═════ EXCERPT PROVIDED ═════

Grab 30 notecards! It is okay if they already have markings on them. And, please return the notecards to the same spot after class.

Confidence Intervals

Kelly McConville

Stat 100
Week 9 | Fall 2023

Announcements

Oct 30th Today: Hex or Treat Day in Stat 100
- If you are wearing a Halloween costume, come to the front before or after class for your hex sticker or treat!

Goals for Today

Estimation
Bootstrap distributions

Bootstrapped confidence intervals

Question: How do sampling distributions help us quantify uncertainty?

Estimation

Goal: Estimate the value of a population parameter using data from the sample.

Sub-Goal: Quantify our uncertainty in using the sample to say something about the population.

Confidence Interval (CI): Interval of plausible values for a parameter

Form of a 95% Confidence Interval:

\[\begin{align*} \mbox{statistic} &\pm \mbox{Margin of Error}\\ \mbox{statistic} &\pm 2\mbox{SE} \end{align*}\]

Problem: To compute the SE, we need many samples from the population. We have 1 sample.

Solution: Approximate the sampling distribution using ONLY OUR ONE SAMPLE!

Bootstrap Distribution

How do we approximate the sampling distribution?

Bootstrap Distribution of a Sample Statistic:

Take a sample of size $n$ with replacement from the sample. Called a bootstrap sample.
Compute the statistic on the bootstrap sample.
Repeat 1 and 2 many (1000+) times.

Let’s Practice Generating Bootstrap Samples!

Example: In a recent study, 23 rats showed compassion that surprised scientists. Twenty-three of the 30 rats in the study freed another trapped rat in their cage, even when chocolate served as a distraction and even when the rats would then have to share the chocolate with their freed companion. (Rats, it turns out, love chocolate.) Rats did not open the cage when it was empty or when there was a stuffed animal inside, only when a fellow rat was trapped. We wish to use the sample to estimate the proportion of rats that show empathy in this way.

Parameter:

Statistic:

Use your 30 cards to take a bootstrap sample. (Make sure to appropriately label them first!)

Compute the bootstrap statistic and put it on the class dotplot.

(Will use these data for one of the problems in the next p-set.)

═════

> **GOALS**
- 1) Using the lecture slides on confidence intervals, answer these:
(a) How many times should the bootstrap steps be repeated?
(b) In the rat study, how many of the rats freed a trapped rat, out of how many in the study?
(c) On what date is Hex or Treat Day in Stat 100?
- 2) Quote the lecture slides on confidence intervals from "Solution: Approximate the" up to and including "the bootstrap sample.".

═════ EXCERPTED DATA ═════

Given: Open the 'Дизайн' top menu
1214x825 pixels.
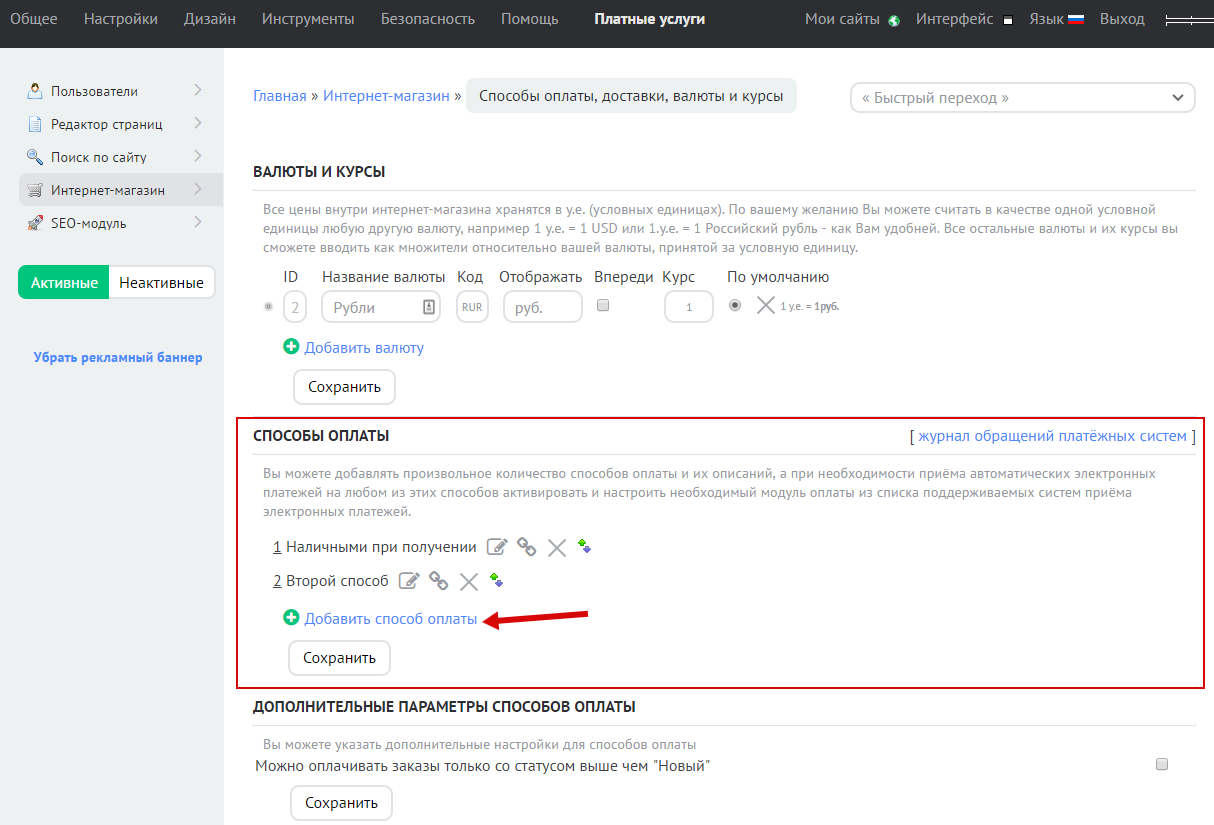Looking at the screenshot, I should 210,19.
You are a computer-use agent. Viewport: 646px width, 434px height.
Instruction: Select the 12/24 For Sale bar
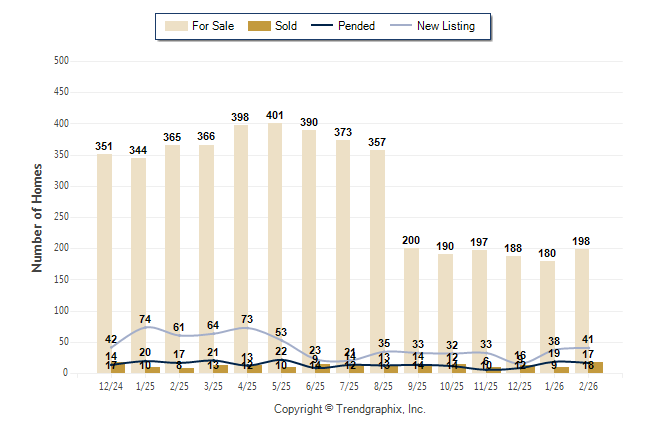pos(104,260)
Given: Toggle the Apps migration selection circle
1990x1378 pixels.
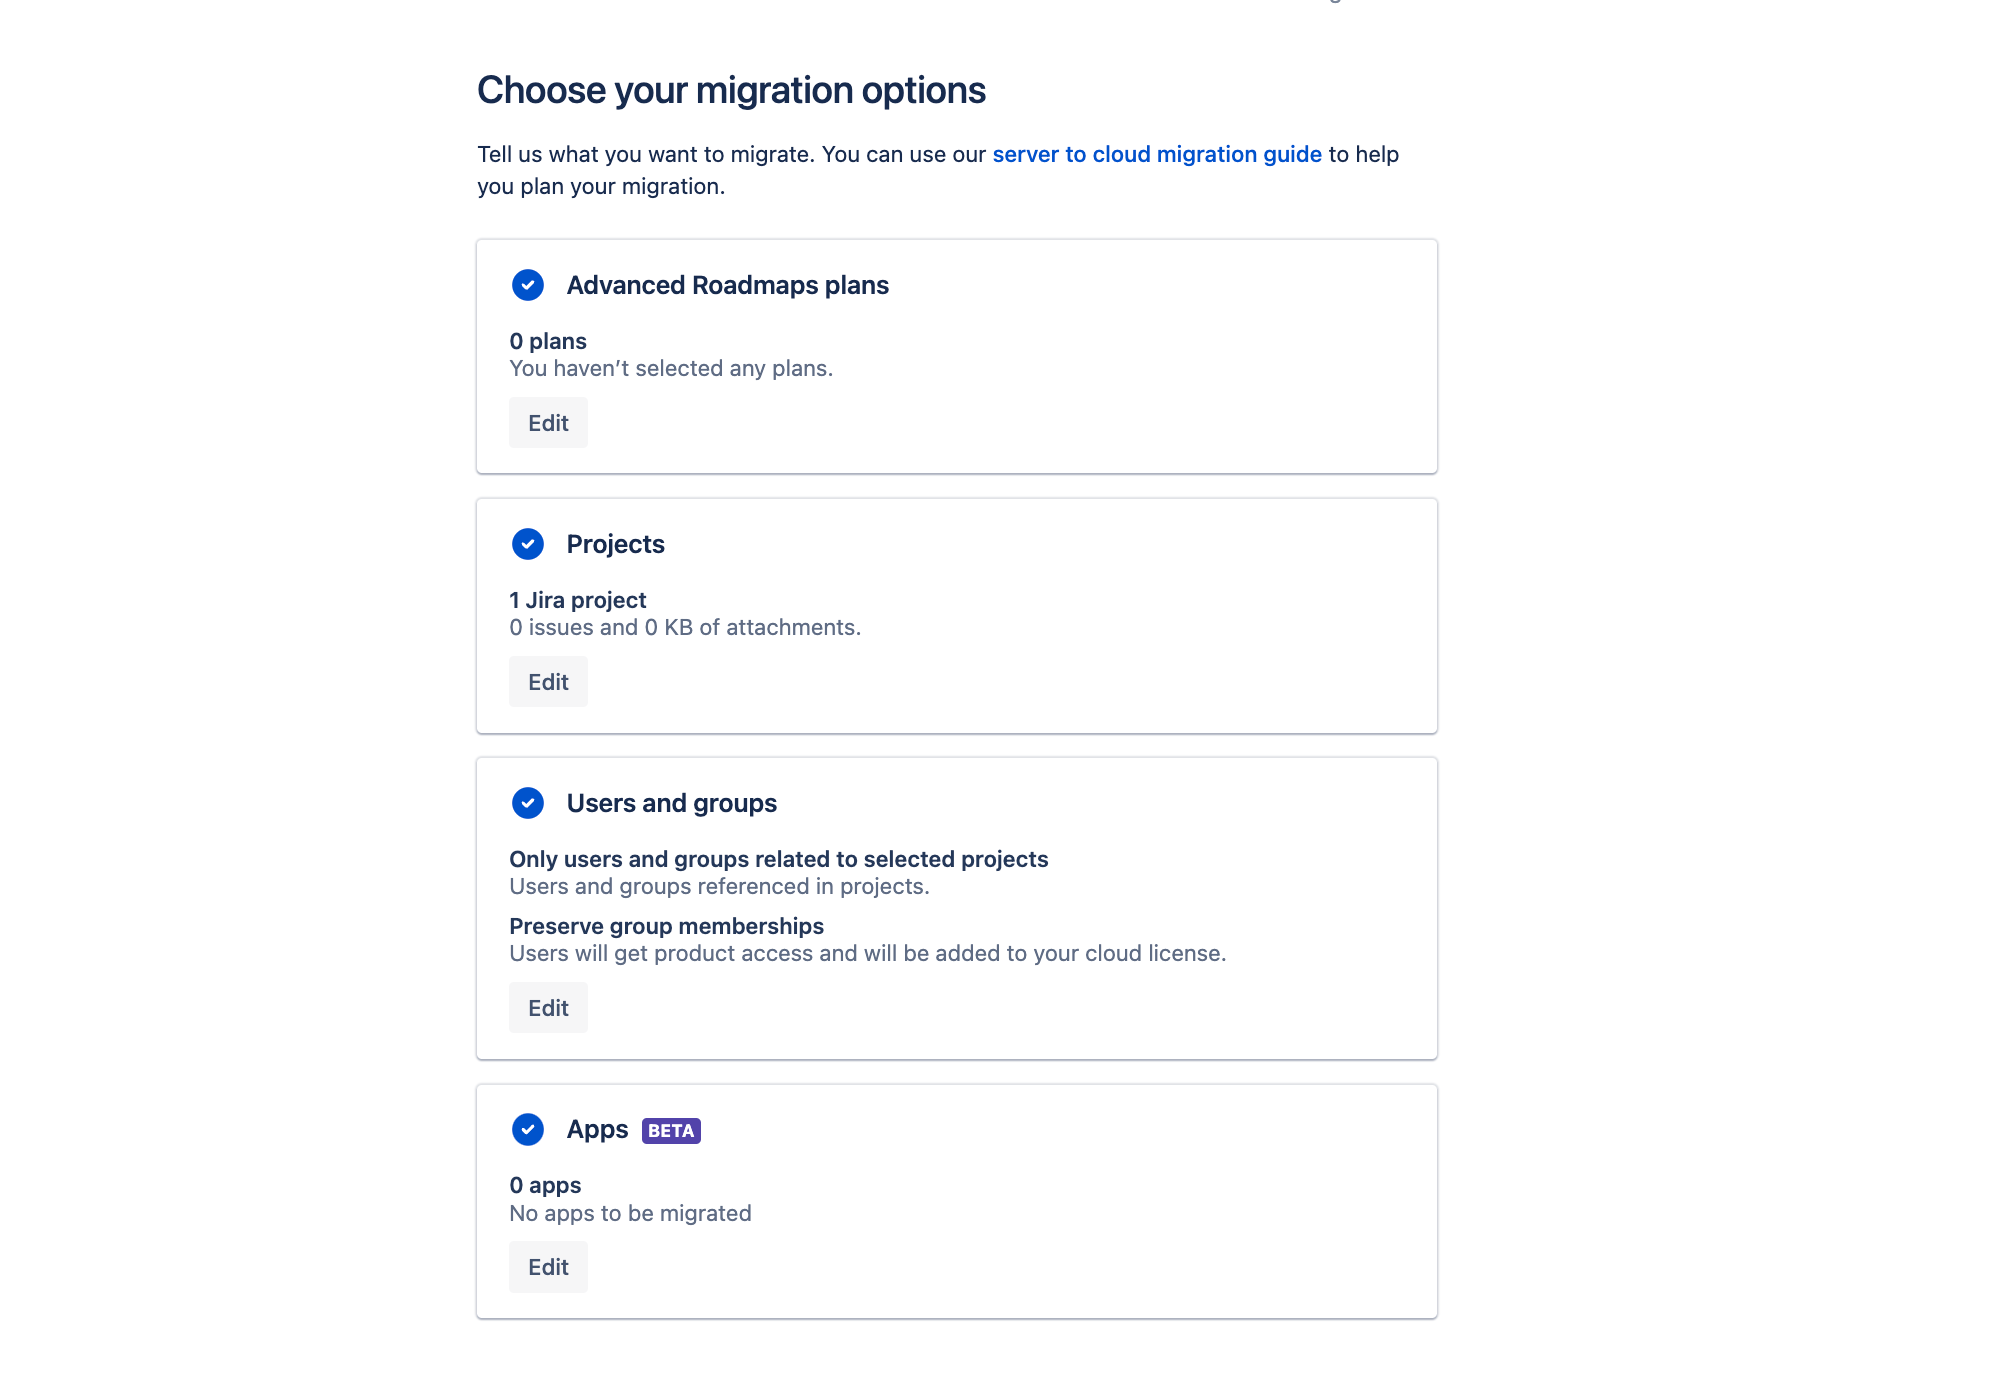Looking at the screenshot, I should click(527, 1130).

═════
═════ EXCERPTED DATA ═════

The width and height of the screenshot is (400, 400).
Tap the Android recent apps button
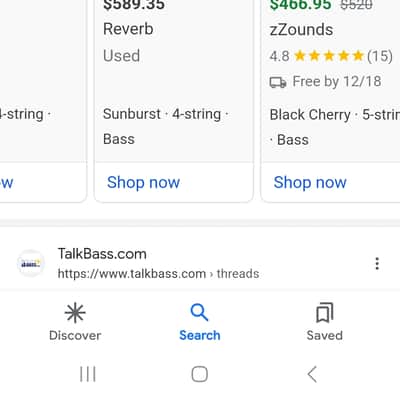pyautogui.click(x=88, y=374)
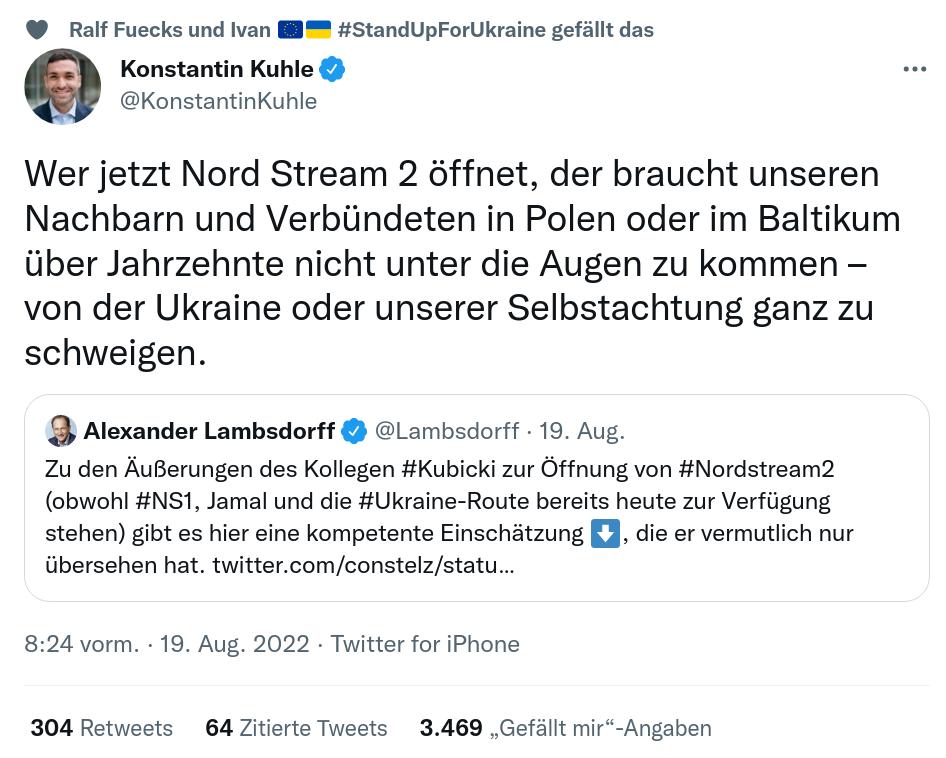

═════
═════ EXCERPTED DATA ═════

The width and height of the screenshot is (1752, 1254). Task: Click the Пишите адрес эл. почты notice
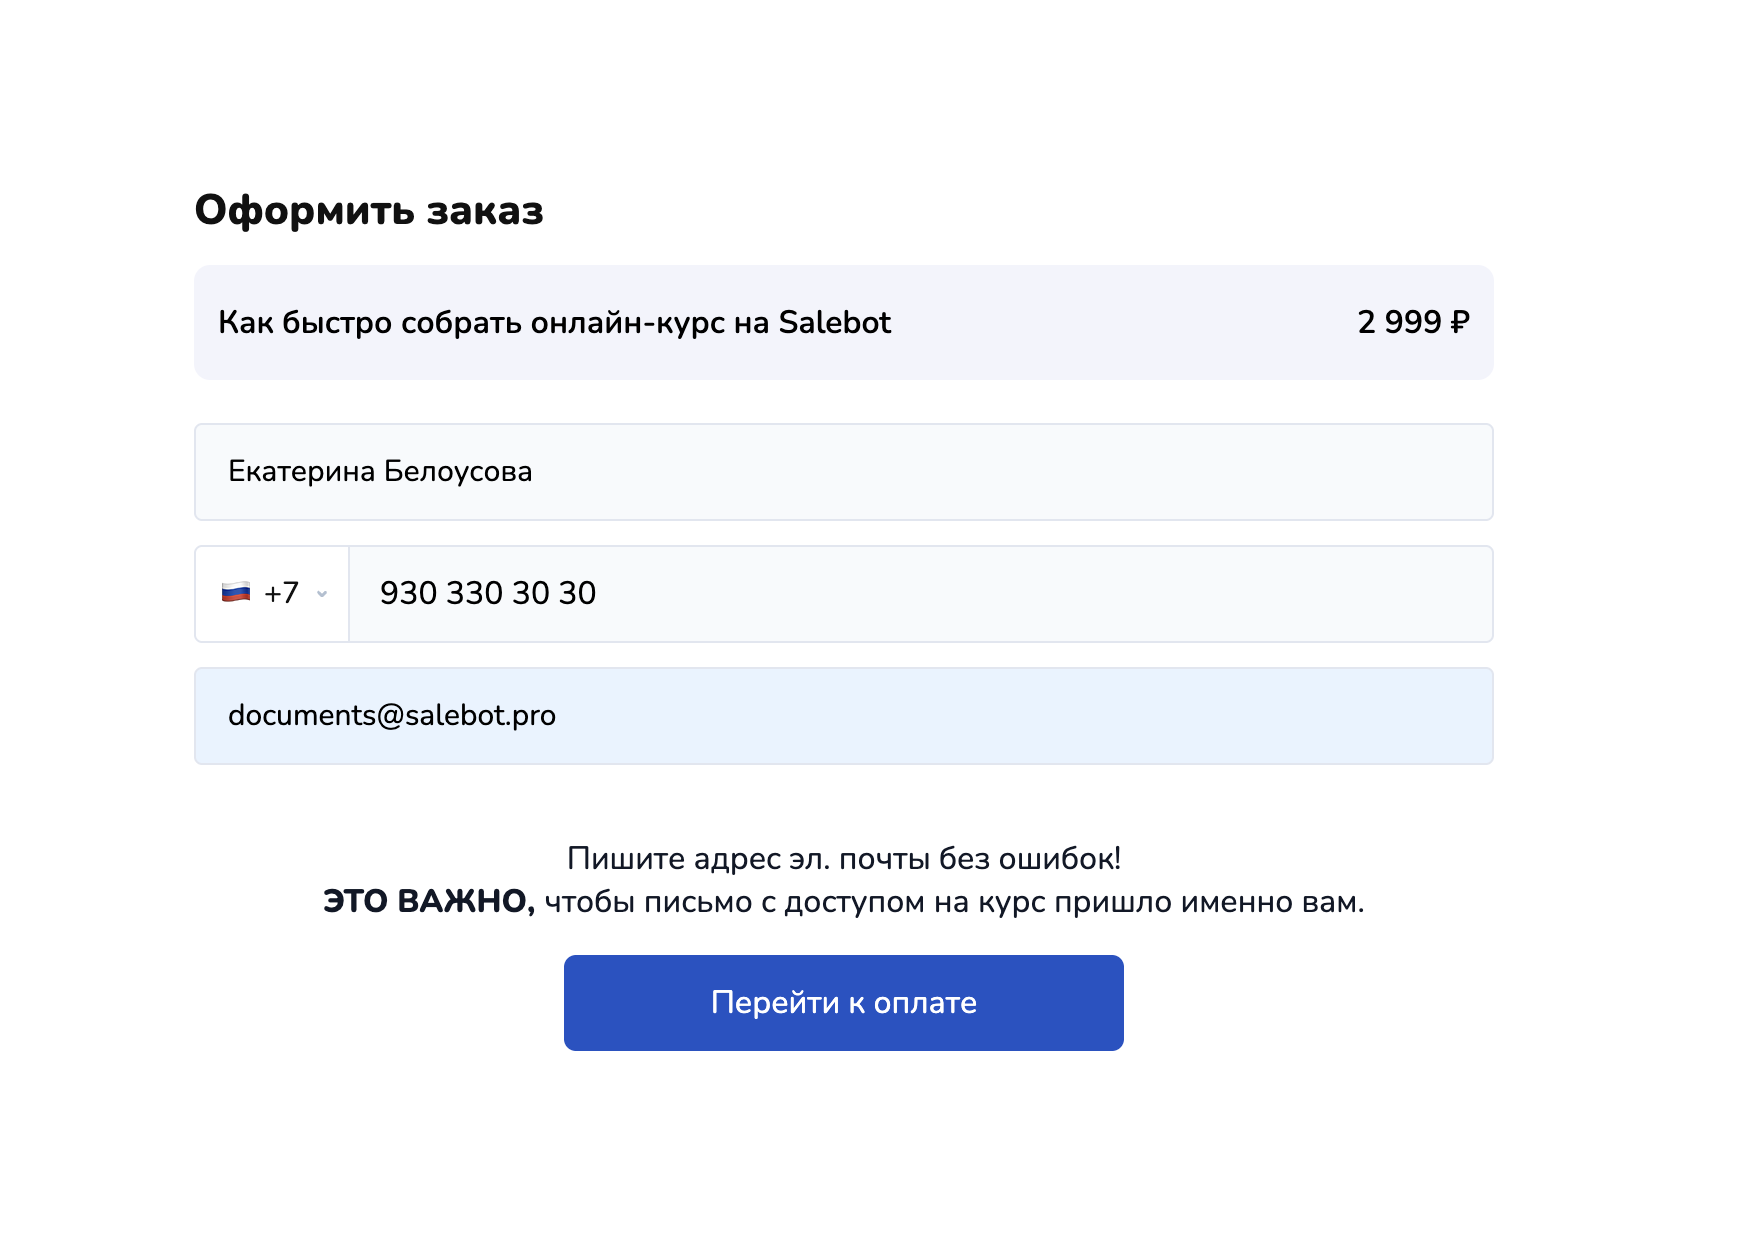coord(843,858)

═════

> **ANSWERS GIVEN**
- 1)
(a) Many times, 1000 or more.
(b) 23 of the 30 rats.
(c) October 30th.

- 2)
Solution: Approximate the sampling distribution using ONLY OUR ONE SAMPLE!

Bootstrap Distribution

How do we approximate the sampling distribution?

Bootstrap Distribution of a Sample Statistic:

Take a sample of size $n$ with replacement from the sample. Called a bootstrap sample.
Compute the statistic on the bootstrap sample.